*SOURCE PASSAGE*:
::::::::::
You may think you know the Sweater history, but I think you will be engaged by the information contained in The Sweater, a History by Jane Merrill and Gail DeMeyere. Unlike the long scholarly slog that is the History of Knitting by Richard Rutt, this book is a pleasure to digest. This book is not a bon bon; The Sweater contains a lot of useful information, and this is a book I looked forward to and enjoyed. I found pleasure in enjoying the photography, the stories, and the engagement of the authors in their subject.
A Sweater History
The first 60-ish pages are historical. The authors set forth why there is so little evidence of actual knitting despite early depictions of it in other sources. There is explanation of the early sweaters, few of them solely knitted. Details of the fabric construction accompanies other good historical material.
After presenting sweater history, the book hones in on different types of sweaters and their geographical origins. I found it interesting and useful to see schematics of sweater shapes, and swatches of stitch patterns. I leave it to you to explore the details in the book.
Sweater History in Modern Times, Part 1
It might not seem modern now, but in the late 19th Century sweaters began to be worn as sports garments by men. Women, as they adopted a sporting life, also adopted sweaters. Still wearing corsets, sweaters were an enhancement to the figure and showed a certain sporting style. Club sweaters for men appeared at about the same time and were likewise adopted by women. Suffragettes wore them.
The big breakout for knits, although not necessarily hand knits, was the result of CoCo Chanel. She introduced them as garments to be part of an “every day” wardrobe. Other designers, such as Jean Patou and Elsa Schiaparelli followed her lead. American Vogue first showed sweaters in 1927.
::::::::::
*PROVIDED DATA*:

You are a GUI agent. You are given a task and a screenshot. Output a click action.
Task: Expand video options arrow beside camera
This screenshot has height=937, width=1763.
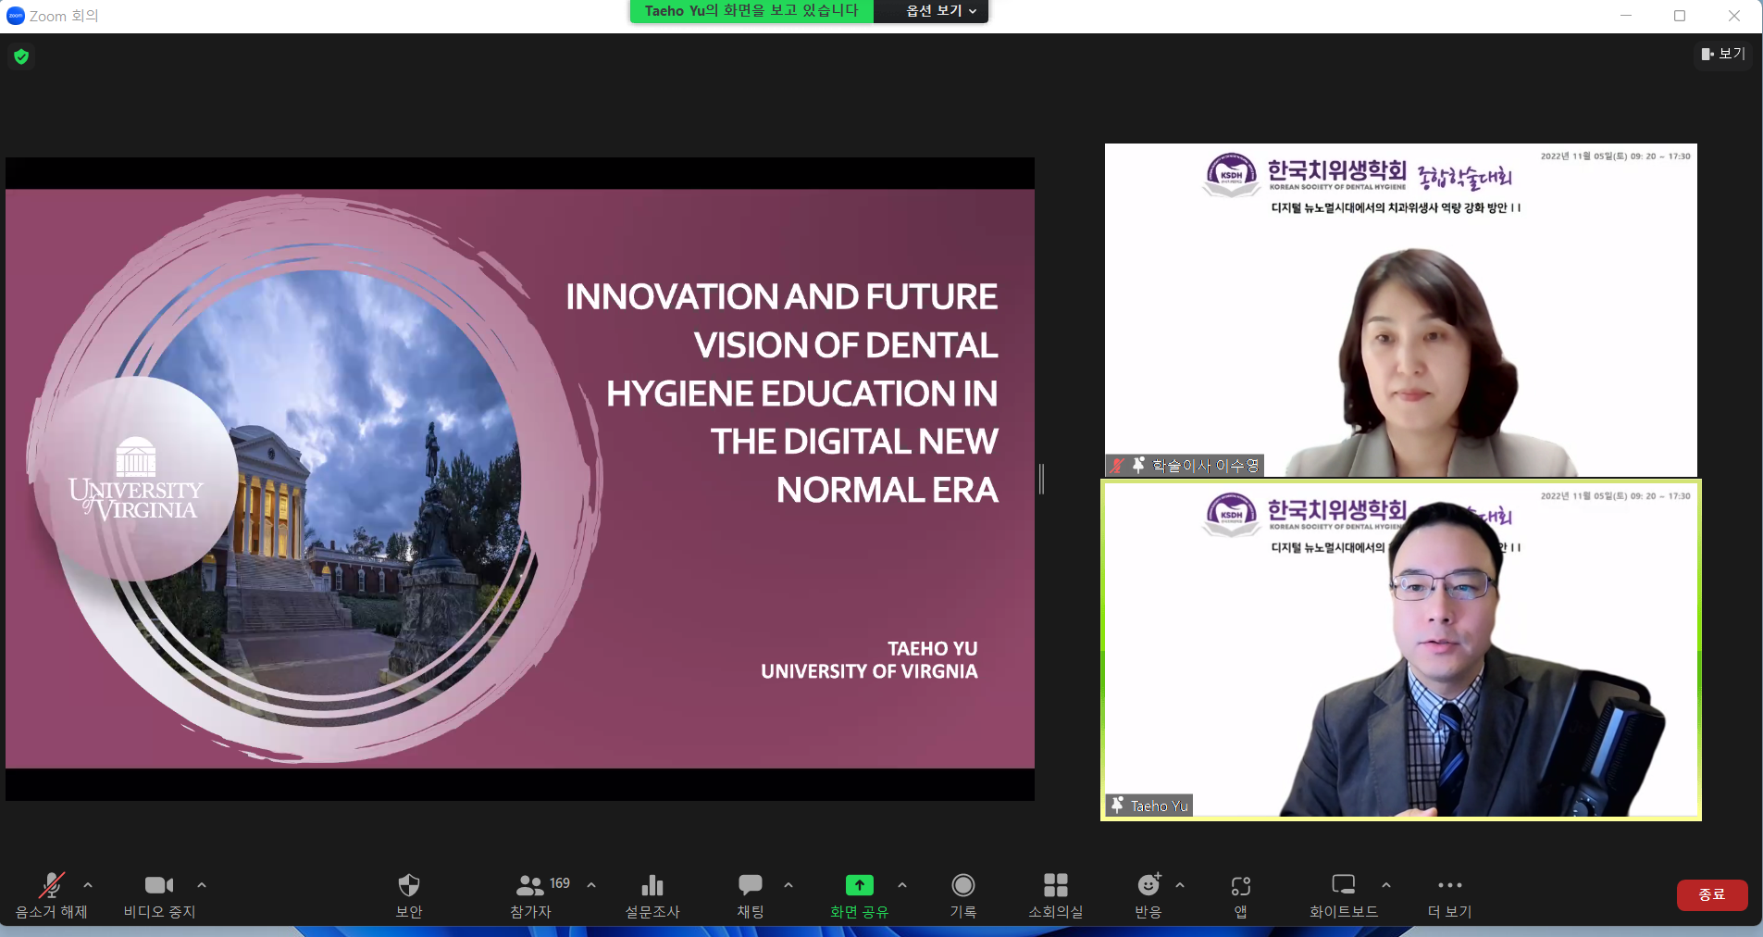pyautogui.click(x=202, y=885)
::::::::::
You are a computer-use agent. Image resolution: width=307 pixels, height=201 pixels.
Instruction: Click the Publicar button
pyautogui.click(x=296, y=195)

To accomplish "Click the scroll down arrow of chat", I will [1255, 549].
::::::::::
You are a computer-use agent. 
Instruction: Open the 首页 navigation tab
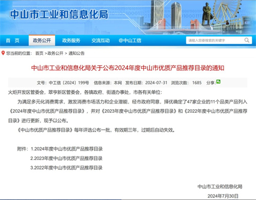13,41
::::::::::
*TASK REQUIREMENTS*:
(1) Which people does the sweater history review mention by name?
(2) Reproduce a passage of the sweater history review word for word: begin at the words "A Sweater History" and stop after "good historical material.".

*ANSWERS BELOW*:
(1) Jane Merrill, Gail DeMeyere, Richard Rutt, CoCo Chanel, Jean Patou, Elsa Schiaparelli

(2)
A Sweater History
The first 60-ish pages are historical. The authors set forth why there is so little evidence of actual knitting despite early depictions of it in other sources. There is explanation of the early sweaters, few of them solely knitted. Details of the fabric construction accompanies other good historical material.